Developer Advocate, Sonatype
The high standards Argo’s maintainers and contributors set for themselves reached other participants. Justin Marquis, a community member and contributor to Argo, helped lay a foundation for work completed by many of the CNCF projects.
When Marquis committed his contribution related to signed releases, he added a strong set of instructions to his pull request. Security Slam participants shared the link to Marquis’ PR as a go-to solution for passing one of the more difficult security checks in CLOMonitor.
While Argo streamlined a solution in terms of signed releases, maintainers for K8GB implemented SLSA provenance in their release pipeline.

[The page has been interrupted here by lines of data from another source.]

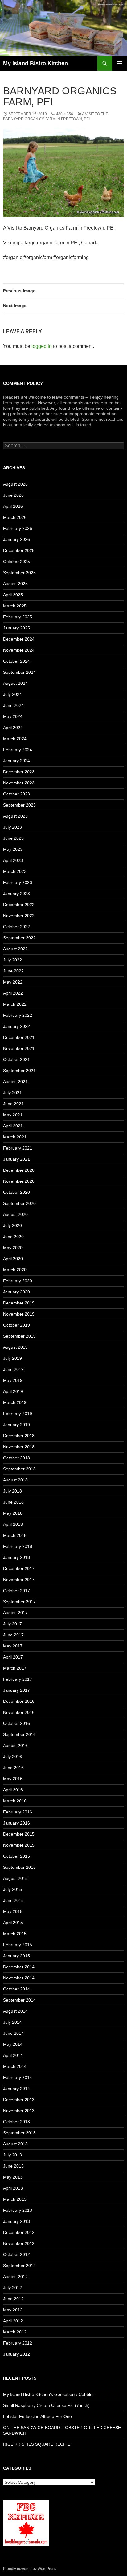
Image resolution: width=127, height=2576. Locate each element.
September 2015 (19, 1867)
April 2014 (13, 2055)
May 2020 (13, 1247)
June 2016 (13, 1767)
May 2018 (13, 1513)
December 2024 (19, 639)
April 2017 (13, 1657)
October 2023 (16, 793)
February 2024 (17, 749)
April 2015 (13, 1922)
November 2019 (19, 1314)
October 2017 (16, 1590)
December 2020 (19, 1170)
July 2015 (12, 1889)
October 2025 (16, 561)
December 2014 (19, 1966)
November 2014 (19, 1977)
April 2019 (13, 1391)
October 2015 (16, 1856)
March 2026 (15, 517)
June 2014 (13, 2033)
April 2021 (13, 1125)
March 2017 (15, 1668)
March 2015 (15, 1933)
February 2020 (17, 1280)
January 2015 (16, 1955)
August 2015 (15, 1878)
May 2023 (13, 849)
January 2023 (16, 893)
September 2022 (19, 937)
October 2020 (16, 1192)
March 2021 (15, 1136)
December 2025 (19, 550)
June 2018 (13, 1502)
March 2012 (15, 2331)
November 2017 (19, 1579)
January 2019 (16, 1424)
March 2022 (15, 1004)
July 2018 (12, 1491)
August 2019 (15, 1347)
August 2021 (15, 1081)
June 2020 (13, 1236)
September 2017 (19, 1601)
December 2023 (19, 771)
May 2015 (13, 1911)
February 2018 (17, 1546)
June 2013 (13, 2166)
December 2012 (19, 2232)
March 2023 (15, 871)
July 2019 (12, 1358)
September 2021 (19, 1070)
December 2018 (19, 1435)
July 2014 (12, 2022)
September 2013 (19, 2132)
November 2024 (19, 650)
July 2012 (12, 2287)
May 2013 (13, 2177)
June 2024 (13, 705)
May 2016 (13, 1778)
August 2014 (15, 2011)
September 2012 (19, 2265)
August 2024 (15, 683)
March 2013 (15, 2199)
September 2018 (19, 1468)
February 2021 (17, 1148)
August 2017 (15, 1612)
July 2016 (12, 1756)
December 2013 (19, 2099)
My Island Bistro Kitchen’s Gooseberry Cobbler (48, 2394)
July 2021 (12, 1092)
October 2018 (16, 1457)
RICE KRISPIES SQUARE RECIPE (36, 2444)
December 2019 (19, 1302)
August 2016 (15, 1745)
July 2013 (12, 2154)
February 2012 (17, 2343)
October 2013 (16, 2121)
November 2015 (19, 1845)
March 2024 (15, 738)
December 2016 (19, 1701)
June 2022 (13, 970)
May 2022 (13, 982)
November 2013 (19, 2110)
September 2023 (19, 805)
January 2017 (16, 1690)
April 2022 (13, 993)
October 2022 (16, 926)
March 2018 (15, 1535)
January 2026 (16, 539)
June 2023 (13, 838)
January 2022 (16, 1026)
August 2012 (15, 2276)
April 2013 (13, 2188)
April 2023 (13, 860)
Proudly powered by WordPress (29, 2568)
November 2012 (19, 2243)
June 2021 (13, 1103)
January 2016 (16, 1823)
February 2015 (17, 1944)
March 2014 (15, 2066)
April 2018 (13, 1524)
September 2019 (19, 1336)
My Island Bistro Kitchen (35, 63)
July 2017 (12, 1623)
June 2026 (13, 495)
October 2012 (16, 2254)
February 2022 (17, 1015)
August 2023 (15, 816)
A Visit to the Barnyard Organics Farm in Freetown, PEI (55, 116)
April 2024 (13, 727)
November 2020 (19, 1181)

By participating in the Security Slam, we managed to heavily secure the K8GB project pipelines and adhere to SLSA framework practices. It was incredible to observe how quickly we can organize and solve the complex stuff thanks to some good competition-based deadlines provided by Security Slam.
While Security Slam created a gamified space for collaboration between maintainers and contributors, participants also noted the event’s educational component on an individual level.
Without this 100% goal, we would probably lose interest in increasing the security of our project because we haven’t gotten a lot of feedback from users about security. I was also surprised at how little I knew about project security. This was the first time I learned about the permissions mechanism in GitHub workflows.
Maintainer, Chaos Mesh
Even after KubeCon + CloudNativeCon, projects continued to join Security Slam and worked to increase their completion scores through the official deadline of Monday, November 21, 2022. Eddie Knight, Developer Advocate at Sonatype met maintainers for Cortex in the CNCF project area onsite at KubeCon + CloudNativeCon and struck up a conversation about the CLOMonitor score in the context of Security Slam. A few days later, maintainer Alvin Lin announced on Slack that Cortex had worked quickly and already achieved the 100% Security score.
As Security Slam projects reaped the value of improving open source security together, maintainers and contributors gained ground to win over developers who demand a higher level of trust in the security of the product.
Users notice when open source projects adopt supply chain best practices, and it helps them gauge the trustworthiness of the project.There’s friendly competition to have top CLOMonitor scores and also a feeling of camaraderie as everyone works to improve their projects.